Lydgate’s role in history recognised with memorial stone

LYDGATE’S role in what eventually became the suffragette movement and the backbone of the effort to secure women the vote has been formally recognised.

It may seem like a non-descript field next to what is now Stockport Road but on May 4, 1818, it became the scene of history.

For it was there that radical thinker Samuel Bamford suggested women should be given the right to vote in reformers’ meetings, granting them equal status with their male counterparts.

It was not until 85 years later that Emmeline Pankhurst is credited with forming the Women’s Social and Political Union and was 61 years before Springhead’s Annie Kenney – who has a statue in her honour in Oldham town centre – was born.

But the national importance of the site has now been made formal with the unveiling of a stone by leader of the borough’s council, Cllr Arooj Shah.

And looking on were Helen Walton and Grasscroft’s Danny Brierley, whose discovery and research made people aware of the role ‘that bleak ridge’ played in UK history.

Helen referenced Passages in the Life of a Radical by Middleton-born Samuel in her dissertation, leading to the discovery.

She said: “I was studying for a master’s degree in literature and art and I wrote my dissertation on the way women were represented at Peterloo – my discovery about Lydgate was part of that.

“I looked at Samuel’s book and he had a meeting in this field where he suggested it was a good idea for women to vote alongside men.

“There’s a really nice account of it in his diaries but his only description of the site is of ‘that bleak ridge.’

“Then there’s another document in the National Archive. An informant came to the meeting and he gives a really good description of where it is.

“He describes it as being a piece of waste land next to the church but he tells how Sam Bamford was pointing at the foundations of the pub to illustrate a point about how you need a string foundation – that helped us know the location better.

“The women were slightly embarrassed about the suggestion but that’s the first recorded happening where women were afforded equal rights to men.
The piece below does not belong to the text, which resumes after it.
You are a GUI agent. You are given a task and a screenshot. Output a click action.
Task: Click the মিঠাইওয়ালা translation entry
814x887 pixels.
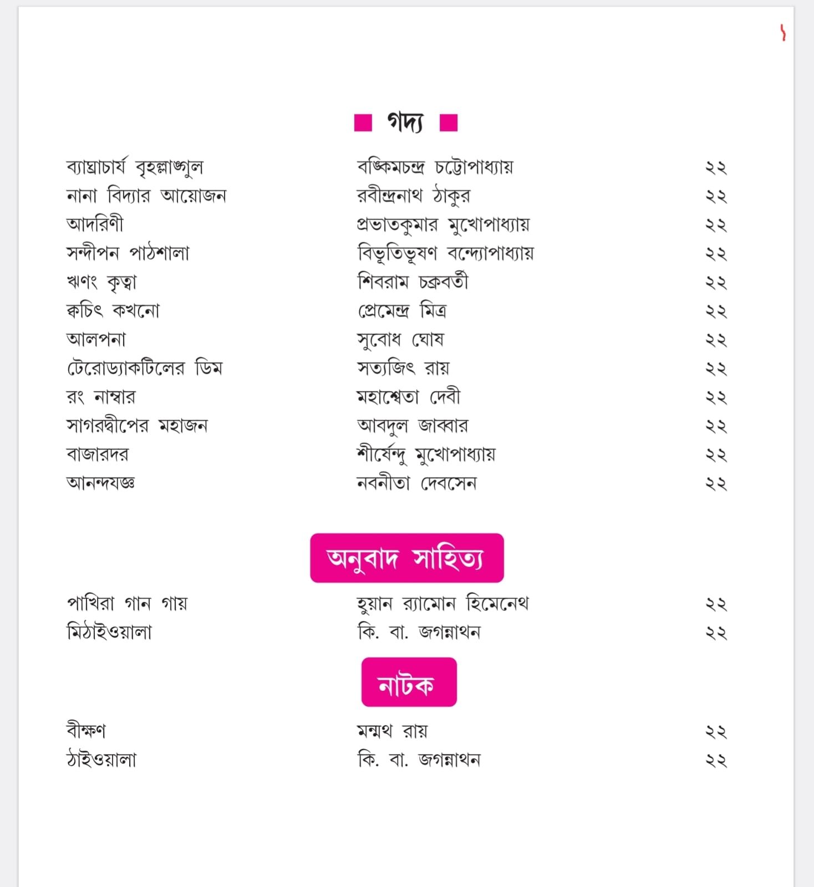pyautogui.click(x=109, y=632)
“But those ladies wouldn’t have realised that it was significant. It’s a really sweet account, they’re slightly embarrassed and they’re laughing when the vote was taken – they didn’t realise it was the embryo of things beginning to change

“Progress happens in tiny little steps but it’s really important to mark the steps along the way and be proud of them.”

Cllr Shah unveiled the stone, which is likely to be laid outside St Anne’s Church, on Friday, March 8 – International Women’s Day.

And she told Saddleworth Independent how important it is to not let history pass by.

She said: “It was important in history, it’s important today and it’ll be important in the future – we have to acknowledge that.

“The influence and impact it had on people’s lives is huge and can’t always be accounted for.

“If it wasn’t for people like Annie Kenney. Likewise, if it wasn’t for people like Danny and Helen, who unearthed this, we wouldn’t understand the importance of it and the struggles people have had.

“Women across the country owe people like Annie, Marjory and Sarah Lees, Lydia Becker and Olive Claydon.

“There are so many who’ve done so many important things. We owe them to remember what they’re suffering was and how it’s made things possible for us today.

“We still some difficulties for women, so the work isn’t done but progress is always recognised and we need to acknowledge that.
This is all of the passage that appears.